Common Palpitations Causes Dubai Patients Should Know
Common triggers include:
Stress and anxiety
Caffeine or energy drinks
Nicotine
Lack of sleep
Intense exercise
Fever or dehydration
Certain cold, asthma, or stimulant medications
Thyroid imbalance
Anemia
Hormonal changes
Electrolyte imbalance
Heart rhythm disorders
This is why diagnosis should not rely on symptoms alone. A doctor needs to understand the timing, frequency, triggers, duration, and associated symptoms.
When Palpitations Are Serious ?
You should seek urgent medical care if palpitations occur with:
Chest pain or pressure
Fainting or near-fainting
Severe dizziness
Severe shortness of breath
New weakness
Irregular heartbeat with worsening symptoms
Known heart disease
These signs may indicate a more serious rhythm problem or another urgent condition. This article is educational and should not delay emergency care.
What Tests May Be Requested ?
The first step is usually clinical assessment. Your doctor may ask about your symptoms, medical history, family history, medications, lifestyle triggers, and previous heart conditions.
Depending on the case, tests may include:
ECG
An ECG records the heart’s electrical activity at one point in time. It may detect rhythm abnormalities, conduction changes, or signs that further evaluation is needed.
Holter or Ambulatory Monitoring
If palpitations are intermittent, a normal ECG may not capture the episode. A Holter monitor or longer rhythm monitor may be recommended to record the heartbeat over time.
Blood Tests
Blood tests may check thyroid function, anemia, electrolytes, infection markers, or metabolic issues.
Echocardiogram
If there is concern about heart structure, valve disease, or heart muscle function, an echocardiogram may be requested.
في مركز جيميللي الطبي, patients can begin with cardiology assessment for palpitations when symptoms need structured evaluation and appropriate testing.
Why Red-Flag Based Assessment Matters ?
Not every palpitation requires advanced imaging, but every patient deserves the right level of evaluation. A red-flag approach helps separate likely benign triggers from symptoms that may suggest arrhythmia, structural heart disease, or broader medical issues.

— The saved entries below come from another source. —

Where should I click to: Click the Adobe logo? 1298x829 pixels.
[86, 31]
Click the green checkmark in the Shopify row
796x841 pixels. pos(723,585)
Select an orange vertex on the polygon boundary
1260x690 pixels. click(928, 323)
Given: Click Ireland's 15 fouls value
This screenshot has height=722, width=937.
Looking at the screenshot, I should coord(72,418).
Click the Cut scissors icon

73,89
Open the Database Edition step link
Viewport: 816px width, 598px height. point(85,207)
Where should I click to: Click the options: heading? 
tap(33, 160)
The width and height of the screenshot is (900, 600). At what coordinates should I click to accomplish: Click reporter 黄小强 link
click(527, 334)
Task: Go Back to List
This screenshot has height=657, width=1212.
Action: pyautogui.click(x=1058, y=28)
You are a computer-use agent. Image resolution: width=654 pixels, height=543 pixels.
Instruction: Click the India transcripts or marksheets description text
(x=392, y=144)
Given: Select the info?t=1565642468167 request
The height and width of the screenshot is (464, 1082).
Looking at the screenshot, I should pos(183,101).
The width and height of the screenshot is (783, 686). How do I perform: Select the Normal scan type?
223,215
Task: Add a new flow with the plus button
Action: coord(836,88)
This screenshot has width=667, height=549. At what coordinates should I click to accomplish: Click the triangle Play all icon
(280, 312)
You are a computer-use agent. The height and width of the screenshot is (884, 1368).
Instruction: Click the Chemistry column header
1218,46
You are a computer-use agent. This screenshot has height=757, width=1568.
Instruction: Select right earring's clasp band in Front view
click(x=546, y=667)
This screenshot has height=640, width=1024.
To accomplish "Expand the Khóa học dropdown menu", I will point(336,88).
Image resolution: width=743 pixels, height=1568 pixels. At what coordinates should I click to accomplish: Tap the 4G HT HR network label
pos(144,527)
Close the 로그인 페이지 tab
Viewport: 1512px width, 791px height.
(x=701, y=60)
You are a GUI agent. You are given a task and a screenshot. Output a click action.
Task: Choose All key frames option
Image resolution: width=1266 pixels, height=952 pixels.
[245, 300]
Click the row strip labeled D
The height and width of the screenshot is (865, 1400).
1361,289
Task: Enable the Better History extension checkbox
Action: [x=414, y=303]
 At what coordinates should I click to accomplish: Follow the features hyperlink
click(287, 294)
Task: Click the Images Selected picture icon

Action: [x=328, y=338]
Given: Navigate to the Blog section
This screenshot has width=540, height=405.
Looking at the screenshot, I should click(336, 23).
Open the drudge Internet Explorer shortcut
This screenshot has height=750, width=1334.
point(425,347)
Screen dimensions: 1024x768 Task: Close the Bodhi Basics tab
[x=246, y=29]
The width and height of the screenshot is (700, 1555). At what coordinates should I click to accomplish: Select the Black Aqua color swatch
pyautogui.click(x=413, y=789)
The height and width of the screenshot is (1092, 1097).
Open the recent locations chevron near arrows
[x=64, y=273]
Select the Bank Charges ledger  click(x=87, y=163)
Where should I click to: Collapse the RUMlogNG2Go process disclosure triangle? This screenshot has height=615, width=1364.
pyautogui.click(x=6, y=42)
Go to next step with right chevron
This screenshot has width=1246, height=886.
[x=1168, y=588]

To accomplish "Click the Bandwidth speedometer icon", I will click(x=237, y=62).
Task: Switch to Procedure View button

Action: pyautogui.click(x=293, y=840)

This supports better E-E-A-T because the article does not promise one test for everyone. It explains how doctors decide based on symptoms and clinical risk.
FAQ
Are palpitations always dangerous ?
No. Many palpitations are temporary and related to stress, caffeine, sleep, or exercise. But frequent, worsening, or symptomatic palpitations should be assessed.
Can anxiety cause palpitations ?
Yes, anxiety and stress are common triggers. However, it is still important to evaluate new or concerning symptoms rather than assuming anxiety is the only cause.
Is an ECG enough for palpitations ?
Sometimes. If symptoms are intermittent, your doctor may recommend longer rhythm monitoring.
When should I see a cardiologist for palpitations ?
You should consider seeing a cardiologist if palpitations are frequent, prolonged, worsening, or associated with dizziness, fainting, chest pain, or breathlessness.
الخلاصة النهائية
Understanding palpitations starts with identifying triggers, red flags, and personal risk factors. The right test may be ECG, rhythm monitoring, blood work, echocardiography, or a broader cardiology assessment.
If your symptoms are frequent or worrying, you can and discuss the most appropriate next step.